Il mensile pratico del mare lunedì, 21 ottobre 2019

Varato l'AC75 “Britannia”
quarto scafo dell'America's Cup


07-10-2019

Venerdì 4 ottobre il team capitanato dal fuoriclasse Ben Ainslie ha presentato a Portsmouth la sua barca. Radicalmente differente dalle altre.

Varato l'AC75 “Britannia”
quarto scafo dell'America's Cup

A due giorni dal varo di Luna Rossa è sceso in acqua anche il quarto dei cinque scafi AC75 che si contenderanno la prossima edizione della Coppa America. È quello degli inglesi di Ineos Team, rappresentati dal Royal Yacht Squadron e capitanati dal fuoriclasse Ben Ainslie, ed è stato presentato venerdì 4 ottobre a Portsmouth in Inghilterra.
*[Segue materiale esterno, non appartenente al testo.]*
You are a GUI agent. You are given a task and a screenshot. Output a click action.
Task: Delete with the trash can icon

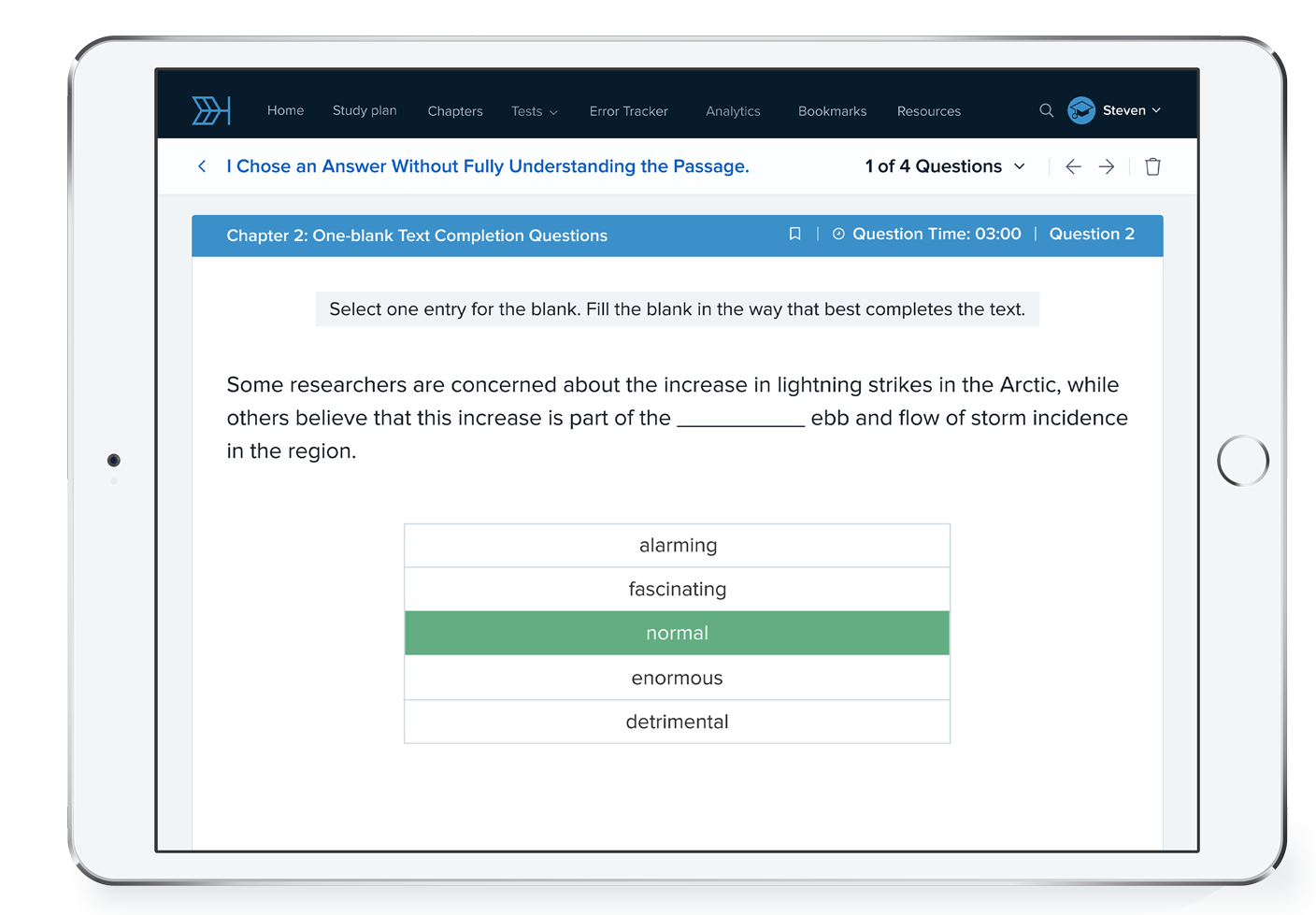point(1152,166)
Si chiama "Britannia", in omaggio al famoso yacht disegnato nel 1893 per il Re Edorado VII, ed è radicalmente diverso sia da quello italiano, che dal neozelandese The Ahie o dallo statunitense Defiant. Una barca a “Y”, con la prua bassa e stretta dalla quale le forme dello scafo si alzano e allargano progressivamente fino a centro barca per poi restringersi e ridiscendere a poppa, la quale è chiusa da uno specchio verticale squadrato. La carena è praticamente piatta, il bordo libero centrale molto alto, gli strategici foil con larghe pinnette; uno scafo che sembra pensato soprattutto in funzione aerodinamica, per ottimizzare le prestazioni in fase di “volo”. In comune con gli altri 3 progetti sembra esserci solo il pozzetto, diviso longitudinalmente in due stretti settori, ad accogliere un equipaggio che, sembra ormai certo, durante le regate difficilmente si sposterà dalla propria postazione. A questo punto è chiaro che, in campo per la prossima Coppa America, ci sono 4 interpretazioni delle regole di classe radicalmente diverse e che potrebbero portare per i team a risultati esaltanti o delusioni cocenti. Per chiudere il cerchio, si attende il varo del quinto sfidante, lo statunitense Star&Stripes (in forte ritardo sembra sui tempi di lavorazione dello scafo), ma soprattutto l'inizio delle regate preliminari dal prossimo aprile.